Anyway, the fire dept. and first responders in Lake Wilson were having an open house to celebrate their new building being completed. Dad said they’ve had other depts. jealous of all the equipment they now have. I guess an US Senator from MN told the mayor that the fire dept. in L.W. is better equipped than the one in Rochester. Kids had fun running around and looking at all the trucks.
Dad had to work as he is both a responder and a fire man (and on the city council). He had us go through some of Mom’s stuff to see if there is anything we wanted. Amy found a few things that will fit her. I think Mom would be flattered because she was always talking about how thin Amy is. Mom would also be happy in that Amy picked out a couple of sweaters and Mom was big into people not being cold.
Dad gave us some pictures he’d come across while cleaning. I was a little taken aback at first, then I realized that they were the pictures he’s found loose while cleaning things out. I think he just doesn’t want to mess with putting the pictures in a scrapbook or anything.
Went through the Christmas cards Dad received. Lots of condolences included in the holiday greetings. There was one thing that kind of pissed me off. Dad’s sister (middle child, Dad is youngest in his family) put in her note to him that he was welcome to come to her house on Christmas because he doesn’t need to be alone on Christmas. Yeah. I’m pissed because she apparently doesn’t realize there is NO way I’d let that happen, even if Dad didn’t want to celebrate Christmas, we’d at least all be together. I have to wonder if she assumes that Mark and I are just going to abandon Dad. Maybe she hasn’t paid attention to who raised us. I’m happy that she invited him to join them, but it’s that implied "since your kids will abandon you, you can come here."
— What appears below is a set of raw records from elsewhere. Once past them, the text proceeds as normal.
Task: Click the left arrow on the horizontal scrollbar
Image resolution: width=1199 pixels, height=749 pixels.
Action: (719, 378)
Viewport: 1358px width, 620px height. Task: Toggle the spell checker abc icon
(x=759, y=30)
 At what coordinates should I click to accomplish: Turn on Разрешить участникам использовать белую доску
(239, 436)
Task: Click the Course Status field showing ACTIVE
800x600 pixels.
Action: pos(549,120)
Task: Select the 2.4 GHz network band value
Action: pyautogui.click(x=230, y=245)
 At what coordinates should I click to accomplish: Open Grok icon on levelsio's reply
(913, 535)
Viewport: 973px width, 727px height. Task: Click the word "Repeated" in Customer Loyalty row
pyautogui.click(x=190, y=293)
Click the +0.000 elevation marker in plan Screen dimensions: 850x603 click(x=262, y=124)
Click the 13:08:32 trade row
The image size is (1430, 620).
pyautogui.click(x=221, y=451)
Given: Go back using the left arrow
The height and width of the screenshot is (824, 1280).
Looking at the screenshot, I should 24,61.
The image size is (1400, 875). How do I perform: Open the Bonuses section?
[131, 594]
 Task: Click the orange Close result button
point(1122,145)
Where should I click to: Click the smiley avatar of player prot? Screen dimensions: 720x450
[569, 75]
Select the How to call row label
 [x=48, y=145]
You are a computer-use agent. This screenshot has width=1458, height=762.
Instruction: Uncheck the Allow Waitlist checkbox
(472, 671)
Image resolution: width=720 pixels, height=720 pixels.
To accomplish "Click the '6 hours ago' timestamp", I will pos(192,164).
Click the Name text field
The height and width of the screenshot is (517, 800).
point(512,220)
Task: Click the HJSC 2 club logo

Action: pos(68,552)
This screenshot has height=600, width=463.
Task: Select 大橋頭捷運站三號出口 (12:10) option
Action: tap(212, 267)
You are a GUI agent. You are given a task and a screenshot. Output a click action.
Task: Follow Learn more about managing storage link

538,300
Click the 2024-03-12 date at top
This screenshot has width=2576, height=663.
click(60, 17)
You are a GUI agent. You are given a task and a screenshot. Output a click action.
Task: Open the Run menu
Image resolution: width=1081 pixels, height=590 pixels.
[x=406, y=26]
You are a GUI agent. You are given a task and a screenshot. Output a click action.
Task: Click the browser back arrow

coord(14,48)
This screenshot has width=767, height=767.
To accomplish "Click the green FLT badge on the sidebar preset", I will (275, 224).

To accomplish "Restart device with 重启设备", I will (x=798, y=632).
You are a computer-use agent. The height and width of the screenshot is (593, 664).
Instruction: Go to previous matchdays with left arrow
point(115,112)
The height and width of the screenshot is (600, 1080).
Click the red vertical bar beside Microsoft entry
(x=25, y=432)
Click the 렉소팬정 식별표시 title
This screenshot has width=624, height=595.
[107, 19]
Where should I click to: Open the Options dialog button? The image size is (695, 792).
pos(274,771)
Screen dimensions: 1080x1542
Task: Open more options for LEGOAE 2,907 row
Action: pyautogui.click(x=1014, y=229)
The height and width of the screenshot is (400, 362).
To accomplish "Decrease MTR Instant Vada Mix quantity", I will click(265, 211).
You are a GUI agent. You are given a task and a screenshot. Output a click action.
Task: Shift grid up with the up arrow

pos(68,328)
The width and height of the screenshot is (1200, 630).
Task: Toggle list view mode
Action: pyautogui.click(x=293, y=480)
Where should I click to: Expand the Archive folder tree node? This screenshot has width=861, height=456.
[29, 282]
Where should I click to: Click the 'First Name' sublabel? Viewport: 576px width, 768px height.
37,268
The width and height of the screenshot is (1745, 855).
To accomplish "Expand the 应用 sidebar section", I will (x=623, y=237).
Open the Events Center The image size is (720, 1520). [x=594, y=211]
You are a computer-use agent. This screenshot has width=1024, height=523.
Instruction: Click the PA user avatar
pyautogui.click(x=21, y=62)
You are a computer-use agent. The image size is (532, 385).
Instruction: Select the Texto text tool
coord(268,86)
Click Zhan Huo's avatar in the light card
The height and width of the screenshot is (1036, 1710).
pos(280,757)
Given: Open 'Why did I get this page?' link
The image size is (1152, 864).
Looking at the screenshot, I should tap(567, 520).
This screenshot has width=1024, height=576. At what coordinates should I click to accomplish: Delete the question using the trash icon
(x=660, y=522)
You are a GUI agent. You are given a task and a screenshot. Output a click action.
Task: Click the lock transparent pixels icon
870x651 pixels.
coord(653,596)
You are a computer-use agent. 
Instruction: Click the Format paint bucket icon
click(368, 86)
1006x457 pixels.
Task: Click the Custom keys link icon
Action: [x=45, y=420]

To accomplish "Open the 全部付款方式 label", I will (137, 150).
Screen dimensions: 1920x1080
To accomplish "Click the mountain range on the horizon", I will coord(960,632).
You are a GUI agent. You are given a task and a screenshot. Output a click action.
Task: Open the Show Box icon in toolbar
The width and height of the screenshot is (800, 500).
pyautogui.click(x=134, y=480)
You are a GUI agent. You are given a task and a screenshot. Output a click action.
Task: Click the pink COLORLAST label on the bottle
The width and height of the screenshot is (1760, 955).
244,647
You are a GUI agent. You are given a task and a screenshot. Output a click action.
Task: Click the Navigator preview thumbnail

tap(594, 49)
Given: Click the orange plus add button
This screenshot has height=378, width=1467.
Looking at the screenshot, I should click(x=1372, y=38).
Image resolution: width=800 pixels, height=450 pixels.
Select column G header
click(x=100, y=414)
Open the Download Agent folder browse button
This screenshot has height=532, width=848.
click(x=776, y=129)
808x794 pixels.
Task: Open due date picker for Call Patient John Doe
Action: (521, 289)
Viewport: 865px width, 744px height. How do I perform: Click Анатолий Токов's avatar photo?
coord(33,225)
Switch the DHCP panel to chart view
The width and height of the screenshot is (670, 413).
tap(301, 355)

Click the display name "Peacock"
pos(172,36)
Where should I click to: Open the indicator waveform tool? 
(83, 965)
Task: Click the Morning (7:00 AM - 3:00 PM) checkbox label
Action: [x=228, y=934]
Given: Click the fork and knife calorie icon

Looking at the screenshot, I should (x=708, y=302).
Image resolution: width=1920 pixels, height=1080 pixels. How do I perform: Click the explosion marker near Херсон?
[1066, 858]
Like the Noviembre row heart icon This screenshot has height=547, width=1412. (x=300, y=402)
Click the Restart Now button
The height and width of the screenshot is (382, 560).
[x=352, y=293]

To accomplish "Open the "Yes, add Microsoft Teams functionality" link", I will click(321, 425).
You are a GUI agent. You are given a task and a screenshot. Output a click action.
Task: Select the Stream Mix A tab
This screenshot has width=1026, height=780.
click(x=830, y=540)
In terms of Christmas this year, it sounds like (God willing), we’ll be going to Mom’s sister’s house on Christmas day. Dad was planning on going there, and didn’t think we’d want to make the trip from Mankato. We’ve done it before. Granted, it was the first year we were married and we had no kids, but we did it. We’ll do it this year because it’s important that we’re all together at Christmas, especially this Christmas. I had to tell myself to remain calm when Dad told me to load up the presents to us under his tree. I told him that we’ll open them when we see him on Christmas.
Got to see the artists design of the marker. Very pretty. Dad said it’ll be something like 3’x 4’. I’m glad he decided not to skimp on it. He and Mom will be sharing a plot in the cemetery in L.W. Dad is also going to be cremated, so their remains won’t be there (Dad has talked about burying some of Mom’s remains there once the stone is in place and I’ll probably do the same for some of Dad’s remains after he is gone).
Dad lost re-election, as I think I mentioned before. I guess the father of the guy who beat Dad asked one of the other council members if the council meetings were important. Turns out the guy has a class on Thursday nights until June. I’d write into the local papers and demand a resignation, but it would look like sour grapes. I overheard the mayor of L.W. talking with Dad about the hours he’s now having to put in on his job (he’s out of town Mon.-Thurs., now going to be out more often until Fri.) and said he’s thought about giving up his position. He then asked Dad if he wanted the position. Dad said no, but I guess I wouldn’t be surprised if he ends up as mayor (when I asked about it, he said there would either have to be a special election or the council would have to appoint someone to the position – he wasn’t sure which).